When I used to remember Lance Armstrong, more than cycling, I used to remember his comeback from cancer. I now care not for his cycling prowess, but this desire to get his life back. Now he is surrounded by doping allegations. He is probably the most tested athlete on earth. But now, when I talk Lance Armstrong, I don’t remember his doping allegations but his refusal to undergo any more tests. He retaliated to one annoying reporter who was pestering him “This is my body, and I can do whatever I want to it. I can push it; Study it; Tweak it; Listen to it. Everybody wants to know what I am on. What am I on? I am on my bike busting my ass six hours a day; what are YOU on?”
So, what do you do, when you have given all your heart to something and to something very close to your heart. When you have risen against all odds. Won’t you expect a small reward. A token of appreciation. A pat on the back and a pull on the cheek. And what does he get? Even more tests and some swabs from the cheek. Surely he deserved better than that.

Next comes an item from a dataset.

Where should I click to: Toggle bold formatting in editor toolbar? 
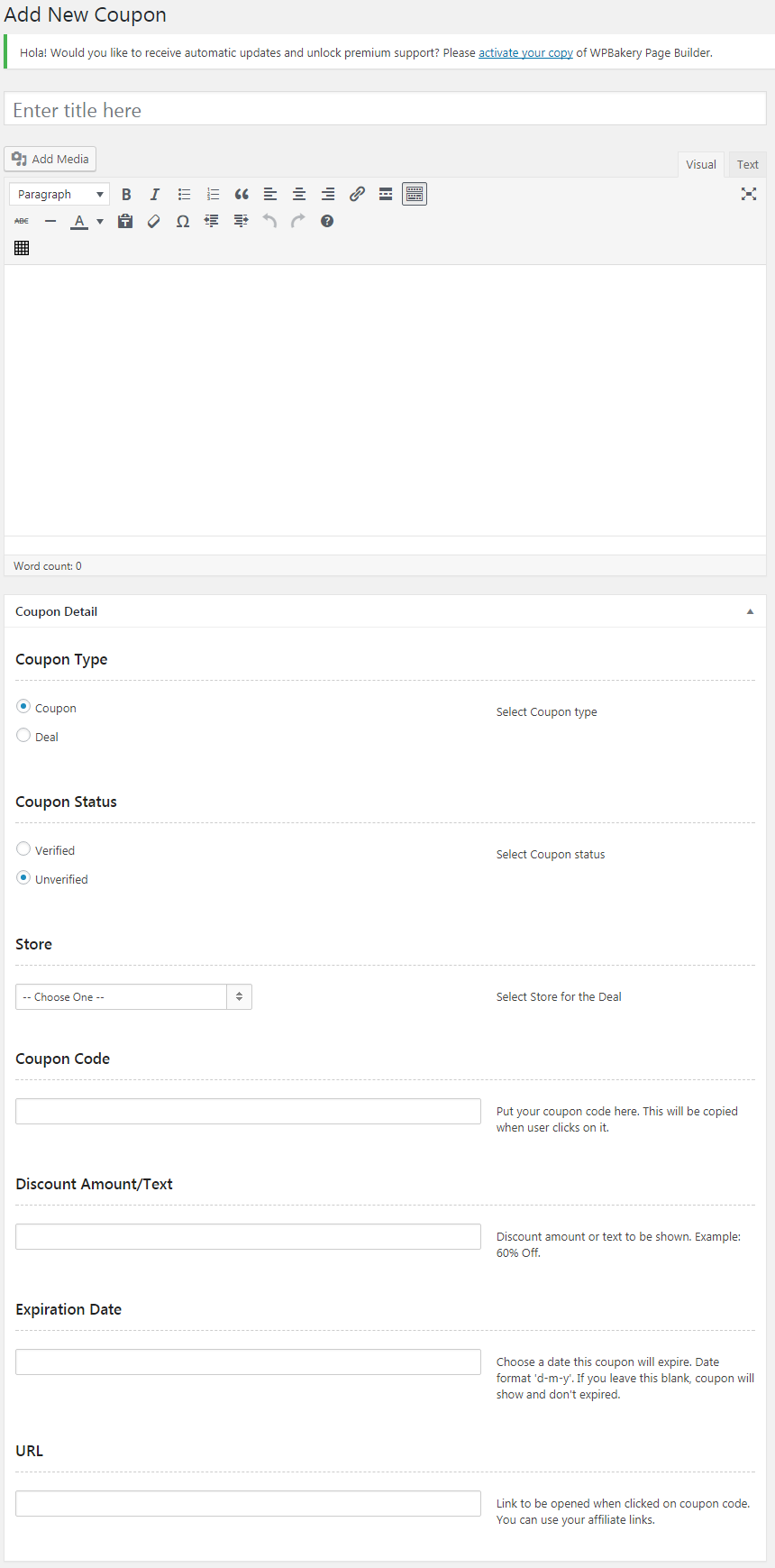(126, 194)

In an emotional interview, Lance reacts “Enough is enough. When does a man decide when to stop. When does he decide to say enough his enough.” I guess, this was that point for him. Some say he got dumb. But then he might just have been a little more courageous. It’s a very fine line. And so he did what he had to do. He was thus banned fro participating in all other cycling titles and stripped of all the medals post 1998. In one moment, all his glory gone. He is supported by many. But was he right? Was such action suitable for an athlete of his stature. A cancer survivor, a sportsperson, giving up like this instead of putting up a fight until his name got cleared. Was this all for nothing?

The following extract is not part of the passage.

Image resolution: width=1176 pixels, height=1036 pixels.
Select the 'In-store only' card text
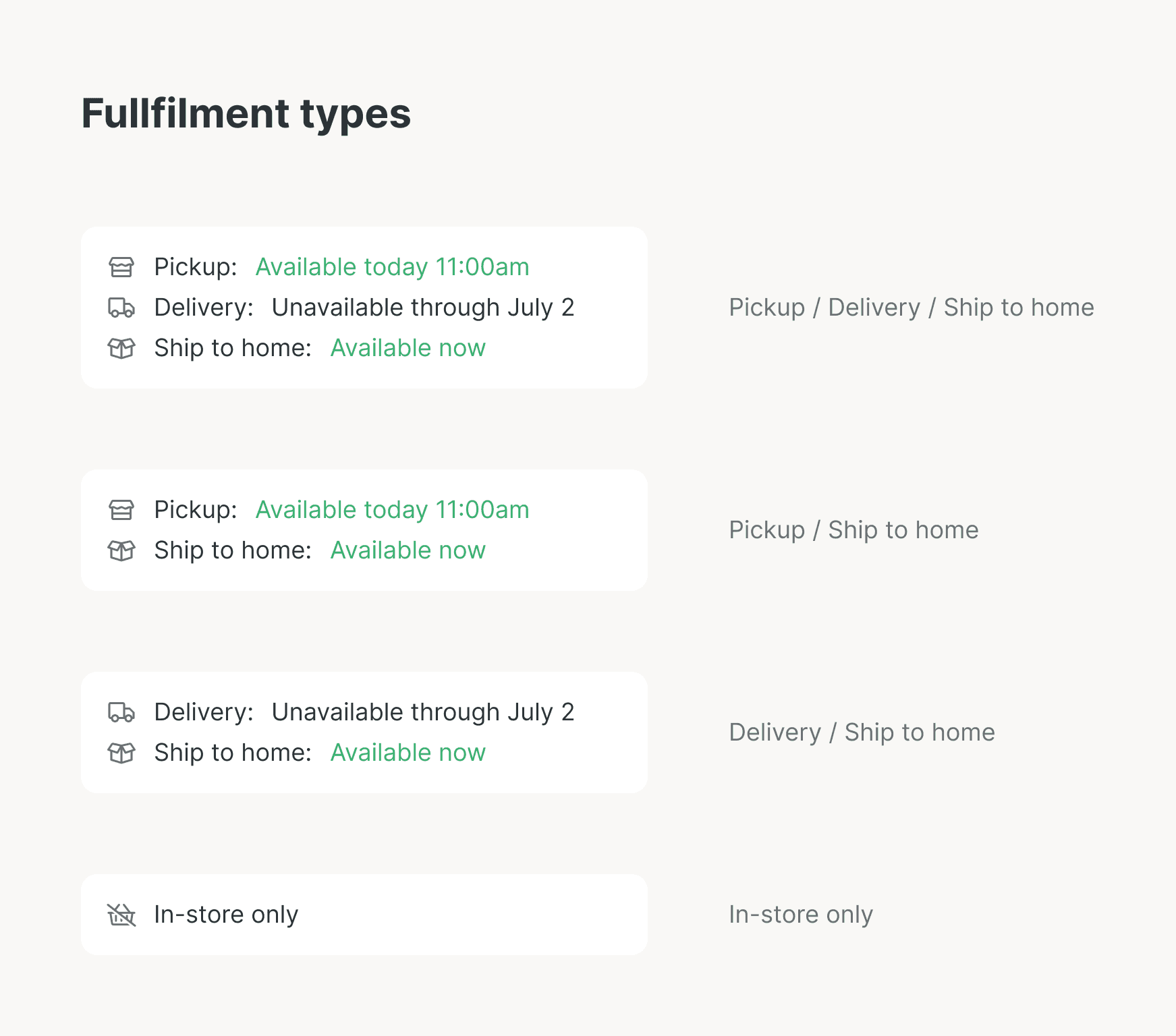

In his book ‘it’s not about the bike: my journey back to life’, he quotes “Pain is temporary. It may last a minute, or an hour, or a day, or a year, but eventually it will subside and something else will take its place. If I quit, however, it lasts forever. That surrender, even the smallest act of giving up, stays with me. So when I feel like quitting, I ask myself, which would I rather live with?“ So what happened to his ideologies? What happened to his “never back down” attitude? Why did he eat his own words? Great men die twice. Once as great and once as man. Lance Armstrong too died – when he gave up. And yet he lives on, loved by many. His legacy, untarnished and his efforts, unforgotten. And he moves on. Lance Armstrong’s triumph over cancer and his fundraising organization make him an effective front figure even after his reputation as one of history’s greatest cyclists was tarnished by the U.S. Anti-Doping Agency’s decision to strip him of his Tour de France titles.
Unmindful of the media, of all the negative attention, Lance Armstrong hopped back on to the bike on Saturday, the next day after forfeiting all his medals, urged his fans not to cry over his decisions and rode into a roaring mass of supporters; all extending their hands to touch the living legend as he finished second in a 36-mile mountain bike race in Aspen, Colorado, five minutes behind a 16-year-old rider, Keegan Swirbul.